A deadly car explosion near Delhi’s Red Fort on November 10 killed at least 15 people and injured over 30. Investigations revealed that the attack was executed using advanced digital tradecraft such as encrypted communication, private servers, VPNs, and spy-style email techniques. This signals a new frontier in terrorism where battles extend into encrypted digital spaces, not just physical locations.
What Happened?
The blast occurred near Gate No. 1 of the Red Fort Metro Station. It was immediately treated as a terror attack, and the National Investigation Agency (NIA) took over the case. Three doctors linked to Al Falah University in Faridabad—Dr. Umar Un Nabi, Dr. Muzammil Ganaie, and Dr. Shaheen Shahid—were identified as key suspects, allegedly deeply involved in planning the attack.
Major Findings:
Investigators discovered that the suspects used the encrypted messaging app Threema, possibly through a private server, to share maps, layouts, and instructions. The app requires no phone or email identity and allows deletion of messages from both sides, leaving almost no trace.
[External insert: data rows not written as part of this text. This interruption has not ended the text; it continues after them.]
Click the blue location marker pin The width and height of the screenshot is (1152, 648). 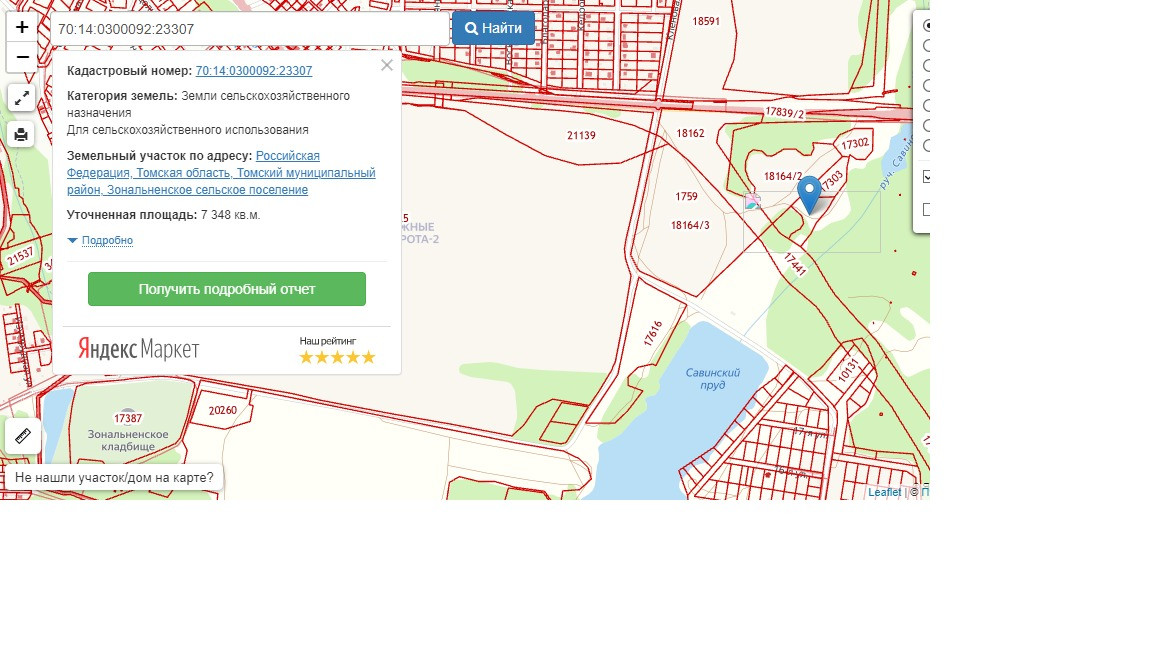pyautogui.click(x=809, y=192)
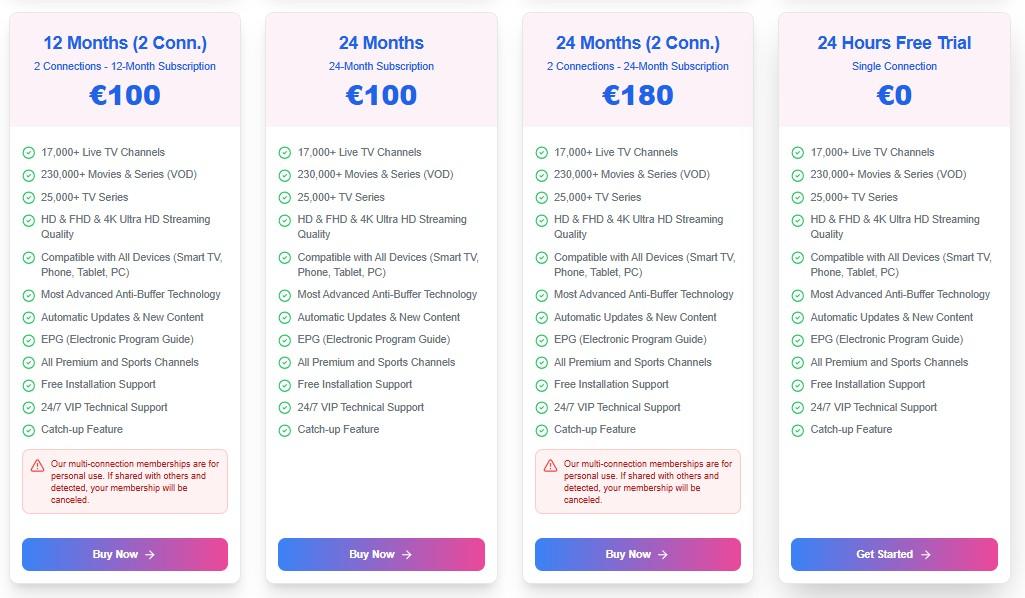1025x598 pixels.
Task: Click check icon for Free Installation Support in €180 plan
Action: (541, 385)
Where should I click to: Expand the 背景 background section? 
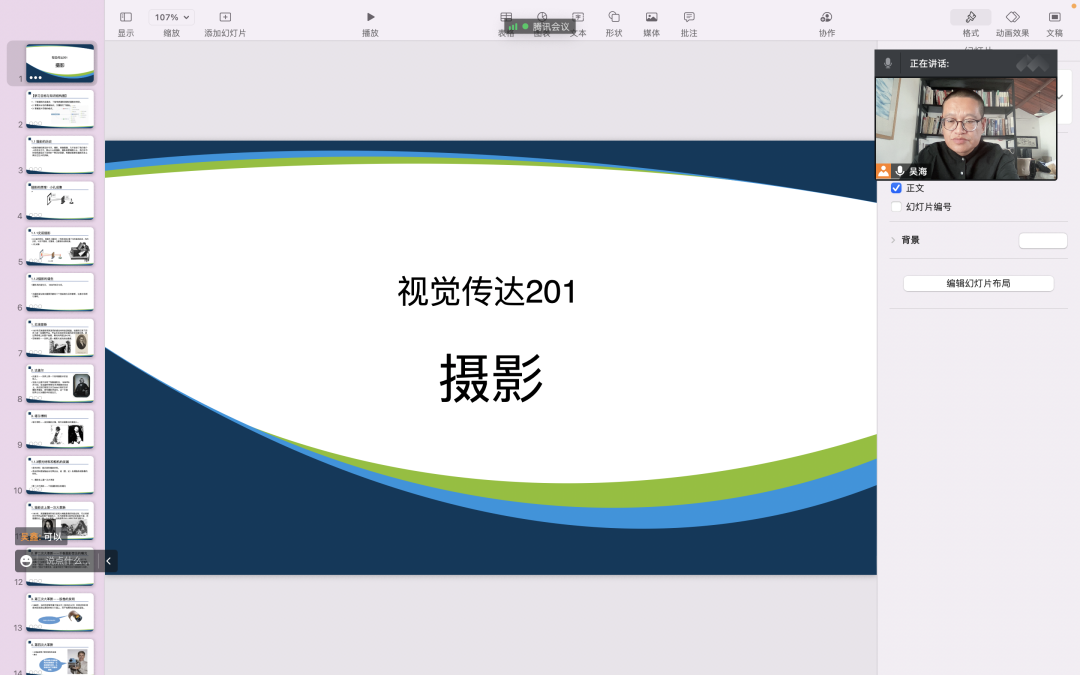tap(893, 240)
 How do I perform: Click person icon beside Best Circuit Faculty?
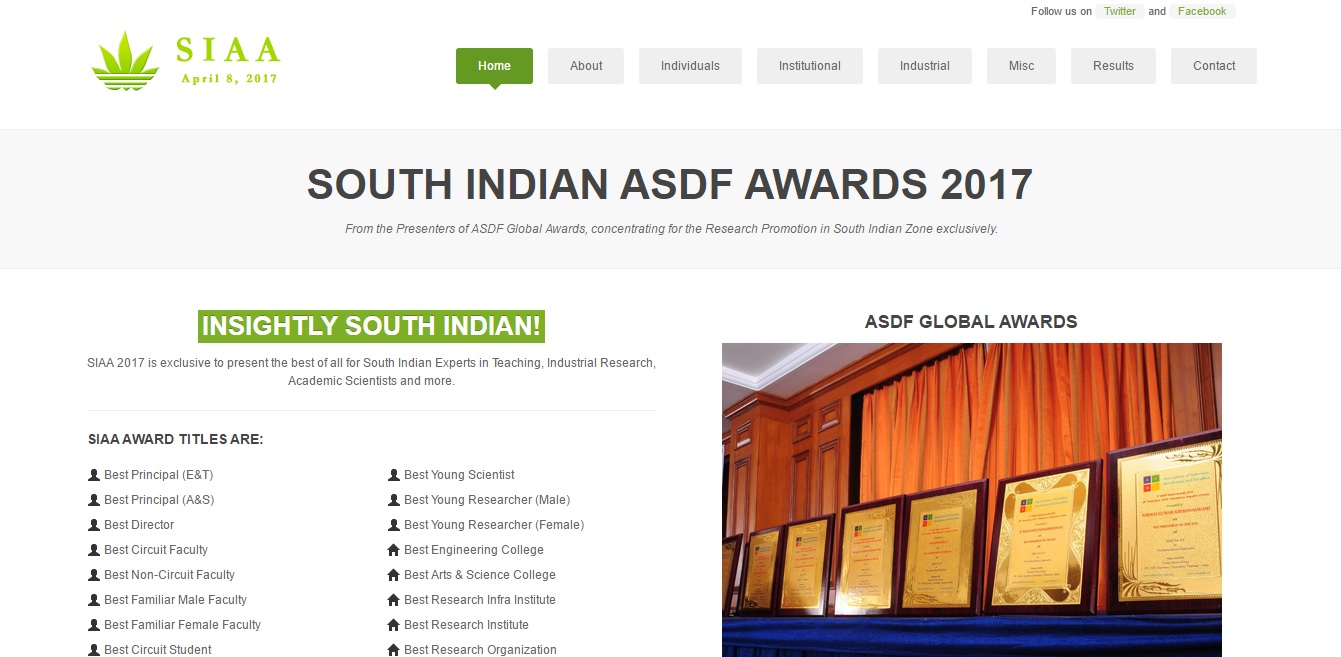(94, 550)
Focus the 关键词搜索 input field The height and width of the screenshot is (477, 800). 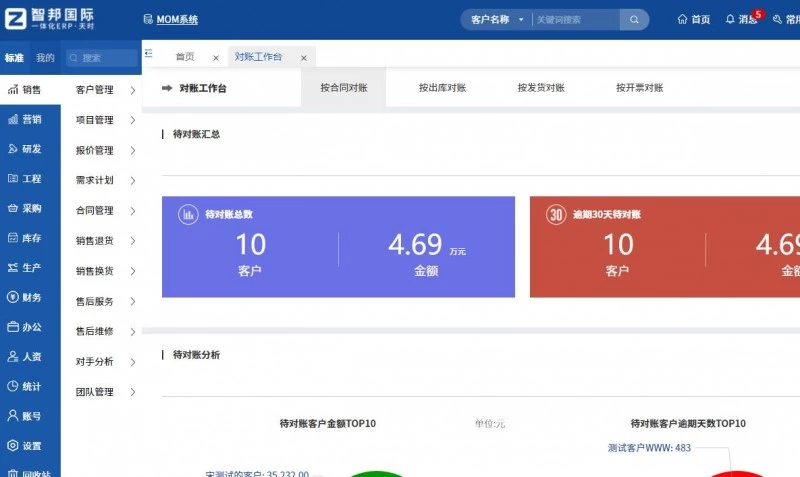(575, 19)
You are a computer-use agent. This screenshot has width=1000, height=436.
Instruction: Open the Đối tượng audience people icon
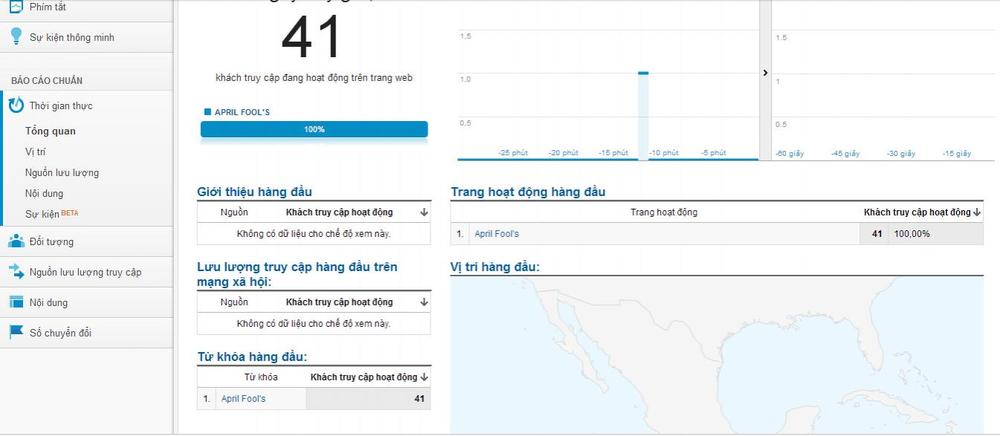(x=17, y=241)
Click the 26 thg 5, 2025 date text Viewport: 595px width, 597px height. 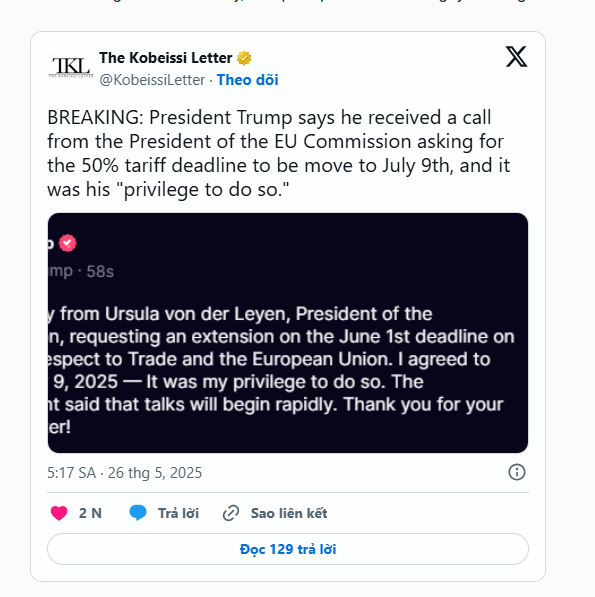[155, 473]
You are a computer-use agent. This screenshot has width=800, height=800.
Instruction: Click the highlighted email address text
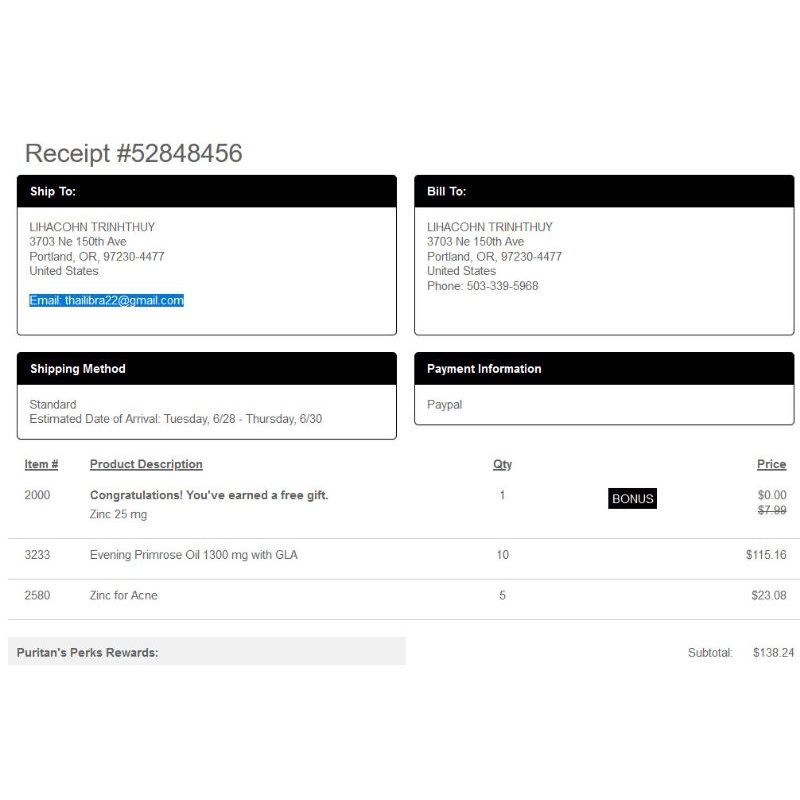107,300
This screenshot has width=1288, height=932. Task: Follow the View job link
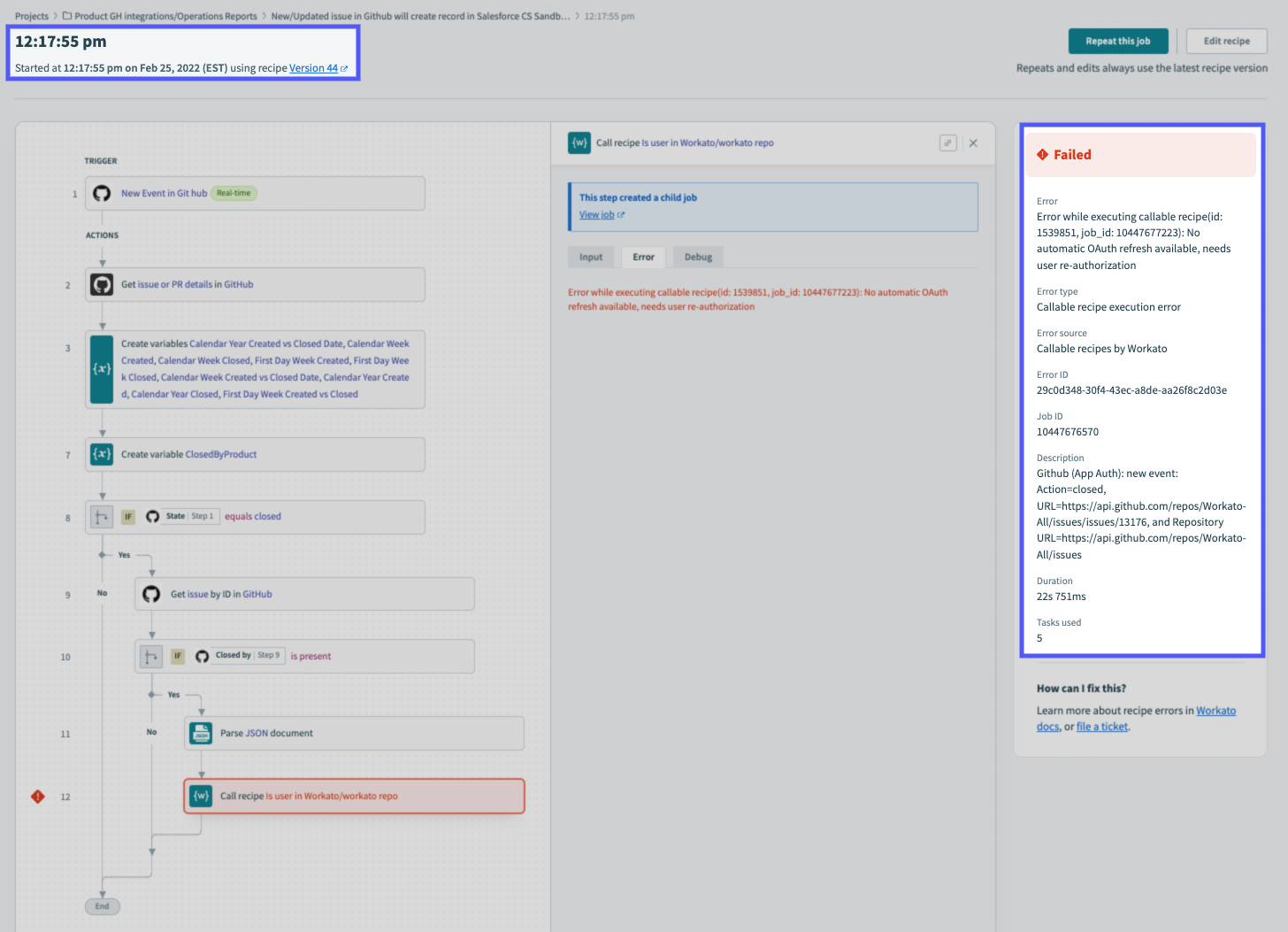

The accused also used a spy-style method known as “dead-drop emails,” where messages were written in the draft folder of a shared account without ever being sent. The second person would log in, read or edit the draft, and delete it, leaving no record of communication.
They maintained strict operational discipline: conducting recce missions, stockpiling ammonium nitrate through a familiar vehicle to avoid suspicion, and switching off devices to erase trails. There may also be links to JeM-inspired networks, indicating trained and structured planning.
Link to Academic Scholarship:
Counter-terrorism researchers have long warned that extremist groups would merge physical attacks with advanced digital secrecy. The blending of encrypted apps, private servers, VPNs, physical reconnaissance, and minimal digital footprints aligns exactly with academic predictions of multi-domain terrorism.
Implications:
Traditional surveillance tools such as phone tapping, metadata tracking, and email interception are becoming ineffective. Apps like Threema remain usable despite bans, through VPNs. Normal device seizures may not yield data due to message deletion and self-hosted servers. This demands new investigative structures focused on digital forensics and server tracing.
Policy Solutions:
Governments must build specialized digital forensic teams skilled in encrypted network analysis, memory forensics, and private server tracking. New regulations are needed to govern self-hosted communication platforms with lawful access provisions. Counter-terror laws must evolve to address digital dead-drops, VPN misuse, and decentralised communication. Universities and professional institutions should develop counter-radicalisation programmes, as the suspects were doctors. International cooperation and tech diplomacy must strengthen access to foreign servers and encrypted platforms used for terror operations.
What Next?
The Red Fort blast makes it clear that modern terrorism is no longer limited to bombs and ideology — it now operates through code, servers, VPNs, and anonymous platforms. Democracies must build sophisticated cyber-forensic and legal tools to safeguard their societies, balancing security with civil liberties.